WORK REQUIRED.
Give the data again in full. Keep every line the same.

DATASET CONTENT.
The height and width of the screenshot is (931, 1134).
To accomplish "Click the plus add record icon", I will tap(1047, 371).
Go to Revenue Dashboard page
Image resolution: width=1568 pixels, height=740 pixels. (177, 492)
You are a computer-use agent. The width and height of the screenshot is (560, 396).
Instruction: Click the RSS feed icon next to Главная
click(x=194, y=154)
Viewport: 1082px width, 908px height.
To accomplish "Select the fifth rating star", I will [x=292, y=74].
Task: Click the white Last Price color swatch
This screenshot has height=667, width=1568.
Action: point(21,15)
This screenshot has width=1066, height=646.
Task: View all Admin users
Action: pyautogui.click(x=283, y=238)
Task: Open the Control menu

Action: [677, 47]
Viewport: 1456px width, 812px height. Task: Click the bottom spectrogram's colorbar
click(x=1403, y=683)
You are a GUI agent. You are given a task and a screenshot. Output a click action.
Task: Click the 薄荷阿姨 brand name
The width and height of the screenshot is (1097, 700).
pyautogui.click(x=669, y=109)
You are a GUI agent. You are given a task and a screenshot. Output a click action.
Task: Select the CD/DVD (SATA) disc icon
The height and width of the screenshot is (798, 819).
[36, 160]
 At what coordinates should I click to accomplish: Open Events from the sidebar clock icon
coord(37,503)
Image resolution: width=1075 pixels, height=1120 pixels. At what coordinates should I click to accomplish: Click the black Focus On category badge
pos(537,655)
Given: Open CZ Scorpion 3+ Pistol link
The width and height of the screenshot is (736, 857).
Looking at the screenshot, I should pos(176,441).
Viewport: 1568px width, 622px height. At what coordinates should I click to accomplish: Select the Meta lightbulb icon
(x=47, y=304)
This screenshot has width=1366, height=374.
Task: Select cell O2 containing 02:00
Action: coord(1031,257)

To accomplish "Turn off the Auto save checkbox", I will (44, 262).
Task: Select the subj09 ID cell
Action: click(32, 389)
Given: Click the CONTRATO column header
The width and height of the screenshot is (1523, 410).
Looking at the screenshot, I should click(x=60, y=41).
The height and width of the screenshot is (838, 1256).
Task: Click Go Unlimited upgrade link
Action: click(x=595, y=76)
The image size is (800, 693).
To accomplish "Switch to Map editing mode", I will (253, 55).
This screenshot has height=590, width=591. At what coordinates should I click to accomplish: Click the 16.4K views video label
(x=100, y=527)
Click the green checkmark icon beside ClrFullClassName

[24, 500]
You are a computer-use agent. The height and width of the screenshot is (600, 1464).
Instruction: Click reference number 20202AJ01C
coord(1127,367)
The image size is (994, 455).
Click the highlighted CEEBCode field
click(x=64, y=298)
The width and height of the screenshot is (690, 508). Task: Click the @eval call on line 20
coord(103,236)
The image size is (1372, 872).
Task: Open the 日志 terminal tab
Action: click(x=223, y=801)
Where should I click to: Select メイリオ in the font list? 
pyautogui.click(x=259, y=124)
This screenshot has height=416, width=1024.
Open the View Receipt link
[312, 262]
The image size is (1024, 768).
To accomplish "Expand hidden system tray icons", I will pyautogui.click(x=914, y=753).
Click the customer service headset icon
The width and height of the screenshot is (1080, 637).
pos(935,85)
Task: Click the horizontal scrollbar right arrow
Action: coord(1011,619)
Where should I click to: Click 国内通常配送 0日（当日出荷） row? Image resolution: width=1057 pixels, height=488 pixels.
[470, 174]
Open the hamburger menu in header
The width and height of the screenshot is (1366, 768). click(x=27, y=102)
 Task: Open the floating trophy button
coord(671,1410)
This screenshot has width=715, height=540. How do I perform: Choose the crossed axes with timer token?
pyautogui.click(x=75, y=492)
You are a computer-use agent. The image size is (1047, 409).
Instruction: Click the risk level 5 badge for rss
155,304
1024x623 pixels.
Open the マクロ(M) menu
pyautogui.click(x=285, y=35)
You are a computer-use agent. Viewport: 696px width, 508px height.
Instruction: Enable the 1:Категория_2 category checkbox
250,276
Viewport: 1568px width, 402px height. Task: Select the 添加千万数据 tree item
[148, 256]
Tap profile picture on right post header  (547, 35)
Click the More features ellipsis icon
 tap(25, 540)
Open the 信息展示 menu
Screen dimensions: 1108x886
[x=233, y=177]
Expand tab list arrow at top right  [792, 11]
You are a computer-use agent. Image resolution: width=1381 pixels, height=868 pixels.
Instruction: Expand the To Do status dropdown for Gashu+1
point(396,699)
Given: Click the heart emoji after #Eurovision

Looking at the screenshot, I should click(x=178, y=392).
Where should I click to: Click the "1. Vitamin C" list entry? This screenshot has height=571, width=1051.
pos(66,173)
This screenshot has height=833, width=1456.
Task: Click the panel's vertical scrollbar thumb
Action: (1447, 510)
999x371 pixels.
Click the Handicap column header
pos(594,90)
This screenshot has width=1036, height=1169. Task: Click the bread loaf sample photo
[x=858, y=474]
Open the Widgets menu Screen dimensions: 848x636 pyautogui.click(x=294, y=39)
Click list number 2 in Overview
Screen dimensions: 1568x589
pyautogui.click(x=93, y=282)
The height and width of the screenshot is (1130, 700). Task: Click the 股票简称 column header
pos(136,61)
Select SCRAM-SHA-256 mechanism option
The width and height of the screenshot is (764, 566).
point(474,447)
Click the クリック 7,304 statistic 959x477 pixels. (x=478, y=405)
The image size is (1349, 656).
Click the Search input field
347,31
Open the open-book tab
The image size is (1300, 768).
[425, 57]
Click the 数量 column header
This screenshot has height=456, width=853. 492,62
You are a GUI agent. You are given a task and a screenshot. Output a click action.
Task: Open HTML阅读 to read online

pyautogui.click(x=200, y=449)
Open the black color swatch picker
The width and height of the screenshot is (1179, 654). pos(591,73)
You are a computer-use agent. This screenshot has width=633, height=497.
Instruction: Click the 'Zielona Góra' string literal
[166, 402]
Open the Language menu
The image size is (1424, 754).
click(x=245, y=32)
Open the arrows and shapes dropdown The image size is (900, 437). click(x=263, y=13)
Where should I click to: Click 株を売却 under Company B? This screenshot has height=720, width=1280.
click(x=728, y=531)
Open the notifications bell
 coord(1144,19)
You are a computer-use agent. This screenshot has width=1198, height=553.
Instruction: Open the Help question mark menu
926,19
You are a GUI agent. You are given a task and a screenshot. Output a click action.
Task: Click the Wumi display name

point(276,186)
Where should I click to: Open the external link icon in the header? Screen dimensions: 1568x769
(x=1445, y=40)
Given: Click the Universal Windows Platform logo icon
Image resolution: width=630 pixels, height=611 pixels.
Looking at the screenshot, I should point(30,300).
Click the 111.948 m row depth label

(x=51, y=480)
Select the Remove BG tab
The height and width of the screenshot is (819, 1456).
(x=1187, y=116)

TASK OUTPUT.
The height and width of the screenshot is (931, 1134).
To accomplish "Click the plus add record icon", I will tap(1047, 371).
Go to Revenue Dashboard page
Image resolution: width=1568 pixels, height=740 pixels. (177, 492)
You are a computer-use agent. The width and height of the screenshot is (560, 396).
Instruction: Click the RSS feed icon next to Главная
click(x=194, y=154)
Viewport: 1082px width, 908px height.
To accomplish "Select the fifth rating star", I will [x=292, y=74].
Task: Click the white Last Price color swatch
This screenshot has height=667, width=1568.
Action: point(21,15)
This screenshot has width=1066, height=646.
Task: View all Admin users
Action: pyautogui.click(x=283, y=238)
Task: Open the Control menu

Action: [677, 47]
Viewport: 1456px width, 812px height. Task: Click the bottom spectrogram's colorbar
click(x=1403, y=683)
You are a GUI agent. You are given a task and a screenshot. Output a click action.
Task: Click the 薄荷阿姨 brand name
The width and height of the screenshot is (1097, 700).
pyautogui.click(x=669, y=109)
You are a GUI agent. You are given a task and a screenshot. Output a click action.
Task: Select the CD/DVD (SATA) disc icon
The height and width of the screenshot is (798, 819).
[36, 160]
 At what coordinates should I click to accomplish: Open Events from the sidebar clock icon
coord(37,503)
Image resolution: width=1075 pixels, height=1120 pixels. At what coordinates should I click to accomplish: Click the black Focus On category badge
pos(537,655)
Given: Open CZ Scorpion 3+ Pistol link
The width and height of the screenshot is (736, 857).
Looking at the screenshot, I should pos(176,441).
Viewport: 1568px width, 622px height. At what coordinates should I click to accomplish: Select the Meta lightbulb icon
(x=47, y=304)
This screenshot has width=1366, height=374.
Task: Select cell O2 containing 02:00
Action: coord(1031,257)

To accomplish "Turn off the Auto save checkbox", I will (44, 262).
Task: Select the subj09 ID cell
Action: click(32, 389)
Given: Click the CONTRATO column header
The width and height of the screenshot is (1523, 410).
Looking at the screenshot, I should click(x=60, y=41).
The height and width of the screenshot is (838, 1256).
Task: Click Go Unlimited upgrade link
Action: click(x=595, y=76)
The image size is (800, 693).
To accomplish "Switch to Map editing mode", I will (253, 55).
This screenshot has height=590, width=591. At what coordinates should I click to accomplish: Click the 16.4K views video label
(x=100, y=527)
Click the green checkmark icon beside ClrFullClassName

[24, 500]
You are a computer-use agent. The height and width of the screenshot is (600, 1464).
Instruction: Click reference number 20202AJ01C
coord(1127,367)
The image size is (994, 455).
Click the highlighted CEEBCode field
click(x=64, y=298)
The width and height of the screenshot is (690, 508). Task: Click the @eval call on line 20
coord(103,236)
The image size is (1372, 872).
Task: Open the 日志 terminal tab
Action: click(x=223, y=801)
Where should I click to: Select メイリオ in the font list? 
pyautogui.click(x=259, y=124)
This screenshot has height=416, width=1024.
Open the View Receipt link
[312, 262]
The image size is (1024, 768).
To accomplish "Expand hidden system tray icons", I will pyautogui.click(x=914, y=753).
Click the customer service headset icon
The width and height of the screenshot is (1080, 637).
pos(935,85)
Task: Click the horizontal scrollbar right arrow
Action: coord(1011,619)
Where should I click to: Click 国内通常配送 0日（当日出荷） row? Image resolution: width=1057 pixels, height=488 pixels.
[470, 174]
Open the hamburger menu in header
The width and height of the screenshot is (1366, 768). click(x=27, y=102)
 Task: Open the floating trophy button
coord(671,1410)
This screenshot has width=715, height=540. How do I perform: Choose the crossed axes with timer token?
pyautogui.click(x=75, y=492)
You are a computer-use agent. The image size is (1047, 409).
Instruction: Click the risk level 5 badge for rss
155,304
1024x623 pixels.
Open the マクロ(M) menu
pyautogui.click(x=285, y=35)
You are a computer-use agent. Viewport: 696px width, 508px height.
Instruction: Enable the 1:Категория_2 category checkbox
250,276
Viewport: 1568px width, 402px height. Task: Select the 添加千万数据 tree item
[148, 256]
Tap profile picture on right post header  (547, 35)
Click the More features ellipsis icon
 tap(25, 540)
Open the 信息展示 menu
Screen dimensions: 1108x886
[x=233, y=177]
Expand tab list arrow at top right  [792, 11]
You are a computer-use agent. Image resolution: width=1381 pixels, height=868 pixels.
Instruction: Expand the To Do status dropdown for Gashu+1
point(396,699)
Given: Click the heart emoji after #Eurovision

Looking at the screenshot, I should click(x=178, y=392).
Where should I click to: Click the "1. Vitamin C" list entry? This screenshot has height=571, width=1051.
pos(66,173)
This screenshot has height=833, width=1456.
Task: Click the panel's vertical scrollbar thumb
Action: (1447, 510)
999x371 pixels.
Click the Handicap column header
pos(594,90)
This screenshot has width=1036, height=1169. Task: Click the bread loaf sample photo
[x=858, y=474]
Open the Widgets menu Screen dimensions: 848x636 pyautogui.click(x=294, y=39)
Click list number 2 in Overview
Screen dimensions: 1568x589
pyautogui.click(x=93, y=282)
The height and width of the screenshot is (1130, 700). Task: Click the 股票简称 column header
pos(136,61)
Select SCRAM-SHA-256 mechanism option
The width and height of the screenshot is (764, 566).
point(474,447)
Click the クリック 7,304 statistic 959x477 pixels. (x=478, y=405)
The image size is (1349, 656).
Click the Search input field
347,31
Open the open-book tab
The image size is (1300, 768).
[425, 57]
Click the 数量 column header
This screenshot has height=456, width=853. 492,62
You are a GUI agent. You are given a task and a screenshot. Output a click action.
Task: Open HTML阅读 to read online

pyautogui.click(x=200, y=449)
Open the black color swatch picker
The width and height of the screenshot is (1179, 654). pos(591,73)
You are a computer-use agent. This screenshot has width=633, height=497.
Instruction: Click the 'Zielona Góra' string literal
[166, 402]
Open the Language menu
The image size is (1424, 754).
click(x=245, y=32)
Open the arrows and shapes dropdown The image size is (900, 437). click(x=263, y=13)
Where should I click to: Click 株を売却 under Company B? This screenshot has height=720, width=1280.
click(x=728, y=531)
Open the notifications bell
 coord(1144,19)
You are a computer-use agent. This screenshot has width=1198, height=553.
Instruction: Open the Help question mark menu
926,19
You are a GUI agent. You are given a task and a screenshot. Output a click action.
Task: Click the Wumi display name

point(276,186)
Where should I click to: Open the external link icon in the header? Screen dimensions: 1568x769
(x=1445, y=40)
Given: Click the Universal Windows Platform logo icon
Image resolution: width=630 pixels, height=611 pixels.
Looking at the screenshot, I should point(30,300).
Click the 111.948 m row depth label

(x=51, y=480)
Select the Remove BG tab
The height and width of the screenshot is (819, 1456).
(x=1187, y=116)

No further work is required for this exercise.